Zgadzam się, doskonały film! Szczególnie wzruszyła mnie ostatnia scena :)
Z innej beczki, dlaczego nie mogę zagłosować na ten film? Wyskakuje mi tu jakaś debilna tabelka... :/
''Forrest Gump'' nic nowego nie odkrywa, to co w tym filmie zostało przekazane to tylko oklepany banał. To samo już wcześniej przekazywał Sylwester Stallone pisząc scenariusz do ''Rockiego'' - to jest dopiero inspirujący film.
Zgadzam się, temat towarzyszy ludzkości od zarania dziejów, ale czy tylko coś co jest całkowicie nowe może zostać arcydziełem? Film, moim skromnym zdaniem, po prostu został doskonale zrobiony. Przyznaję, Kane'a nie widziałem, ale po tej sugestii z pewnością go obejrzę :)
Podpisuję się jedną jak i drugą ręką pod powyższym :) Oglądając Forresta czułam się, jak gdyby treść filmu dotyczyła mnie samej- autentycznie przeżywałam to, co bohater, targał mną cały wachlarz emocji .. To wielka sztuka, zagrać go tak, jak uczynił to Tom Hanks. No i piękny morał...nic dodać, nic ująć :)

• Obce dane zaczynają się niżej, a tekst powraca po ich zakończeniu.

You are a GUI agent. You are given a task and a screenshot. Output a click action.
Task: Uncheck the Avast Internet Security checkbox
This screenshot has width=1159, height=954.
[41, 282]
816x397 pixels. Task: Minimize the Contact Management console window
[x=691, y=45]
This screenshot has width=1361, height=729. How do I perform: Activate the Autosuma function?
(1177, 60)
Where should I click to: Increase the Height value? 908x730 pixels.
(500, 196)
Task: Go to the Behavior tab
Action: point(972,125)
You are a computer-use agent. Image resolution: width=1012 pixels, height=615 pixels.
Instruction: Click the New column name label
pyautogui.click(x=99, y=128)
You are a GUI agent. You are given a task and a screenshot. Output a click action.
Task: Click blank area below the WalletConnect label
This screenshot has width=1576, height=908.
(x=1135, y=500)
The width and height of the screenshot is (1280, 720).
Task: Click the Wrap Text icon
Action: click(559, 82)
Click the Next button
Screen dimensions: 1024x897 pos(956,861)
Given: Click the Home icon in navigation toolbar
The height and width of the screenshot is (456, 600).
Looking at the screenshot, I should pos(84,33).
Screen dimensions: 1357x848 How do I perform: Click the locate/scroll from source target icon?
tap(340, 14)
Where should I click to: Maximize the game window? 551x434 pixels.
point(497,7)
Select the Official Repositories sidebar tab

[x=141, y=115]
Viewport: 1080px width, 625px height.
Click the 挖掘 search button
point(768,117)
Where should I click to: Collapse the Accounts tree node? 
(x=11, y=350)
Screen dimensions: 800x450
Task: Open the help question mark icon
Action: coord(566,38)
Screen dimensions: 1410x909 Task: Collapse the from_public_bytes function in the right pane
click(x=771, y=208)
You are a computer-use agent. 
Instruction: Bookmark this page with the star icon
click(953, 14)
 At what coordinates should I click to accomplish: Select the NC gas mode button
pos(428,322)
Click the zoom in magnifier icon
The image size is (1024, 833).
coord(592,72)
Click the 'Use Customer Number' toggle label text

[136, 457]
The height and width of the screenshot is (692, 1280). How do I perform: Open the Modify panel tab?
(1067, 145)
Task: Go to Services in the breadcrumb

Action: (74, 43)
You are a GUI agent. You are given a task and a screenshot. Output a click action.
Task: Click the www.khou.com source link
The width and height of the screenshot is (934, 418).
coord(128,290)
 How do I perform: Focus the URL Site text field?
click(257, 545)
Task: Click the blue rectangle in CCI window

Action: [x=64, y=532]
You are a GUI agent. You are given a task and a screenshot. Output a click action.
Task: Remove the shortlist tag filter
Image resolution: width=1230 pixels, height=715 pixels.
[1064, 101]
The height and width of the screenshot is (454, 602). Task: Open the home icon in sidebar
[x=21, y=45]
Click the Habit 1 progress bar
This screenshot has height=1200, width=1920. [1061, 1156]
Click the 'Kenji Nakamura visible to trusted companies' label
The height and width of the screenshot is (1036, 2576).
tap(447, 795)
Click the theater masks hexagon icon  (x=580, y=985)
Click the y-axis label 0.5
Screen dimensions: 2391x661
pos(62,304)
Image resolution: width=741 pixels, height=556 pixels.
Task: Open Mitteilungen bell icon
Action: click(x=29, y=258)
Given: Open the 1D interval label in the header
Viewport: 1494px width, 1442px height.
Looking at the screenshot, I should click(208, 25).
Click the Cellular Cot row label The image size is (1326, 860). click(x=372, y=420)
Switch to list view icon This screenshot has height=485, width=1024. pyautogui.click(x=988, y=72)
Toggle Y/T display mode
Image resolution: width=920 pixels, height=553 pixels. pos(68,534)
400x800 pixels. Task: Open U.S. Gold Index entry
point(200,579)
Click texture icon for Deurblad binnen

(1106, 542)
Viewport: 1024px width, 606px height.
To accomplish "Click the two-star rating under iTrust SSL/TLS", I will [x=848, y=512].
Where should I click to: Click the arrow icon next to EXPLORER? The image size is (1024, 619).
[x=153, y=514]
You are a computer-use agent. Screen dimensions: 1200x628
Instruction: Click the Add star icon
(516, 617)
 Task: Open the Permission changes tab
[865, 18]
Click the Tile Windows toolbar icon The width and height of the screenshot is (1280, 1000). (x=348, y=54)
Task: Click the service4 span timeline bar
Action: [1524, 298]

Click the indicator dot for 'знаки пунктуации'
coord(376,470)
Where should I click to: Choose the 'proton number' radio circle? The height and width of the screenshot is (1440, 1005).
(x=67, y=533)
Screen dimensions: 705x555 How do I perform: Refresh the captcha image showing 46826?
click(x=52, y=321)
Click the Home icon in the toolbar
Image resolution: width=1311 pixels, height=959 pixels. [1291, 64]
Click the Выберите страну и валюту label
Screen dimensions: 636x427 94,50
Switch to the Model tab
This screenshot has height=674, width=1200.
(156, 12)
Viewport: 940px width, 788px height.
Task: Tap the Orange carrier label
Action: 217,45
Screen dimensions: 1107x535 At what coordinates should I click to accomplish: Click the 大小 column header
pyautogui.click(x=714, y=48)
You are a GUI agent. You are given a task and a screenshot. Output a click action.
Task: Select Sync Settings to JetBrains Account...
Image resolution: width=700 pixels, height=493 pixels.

Tak - ten film to rodzynek. Dla mnie - rodzynek w, hm, byciu uroczym i takim ... ciepłym. Po seansie czuję się zawsze jak po zdjedzeniu ogromnego garnka płynnej melcznej czekolady. Emocjonalny, trochę oderwany - rodzynkowaty do granic. A i nawiązania muzyczne - kolejny smaczek.
Warto przeczytać książkę. Ogólnie jest o tym samym, ale w większości przedstawia zupełnie inne zdarzenia (bardzo ciekawy i żadki sposób na połączenie książki z filmem - dzięki temu obie pozycje trzymają klasę i są równie ciekawe, nie zależnie od tego, z którą się najpierw zapoznamy). Druga część niestety rozczarowuje (aż dziw, że jest tak mało zabawna w porównaniu z pierwszą).
Przyznam się, Witku, że nie wiedziałem o książce :) To chyba objaw mojej ignorancji. Bezwzględnie upoluję i przeczytam. Dzięki za info.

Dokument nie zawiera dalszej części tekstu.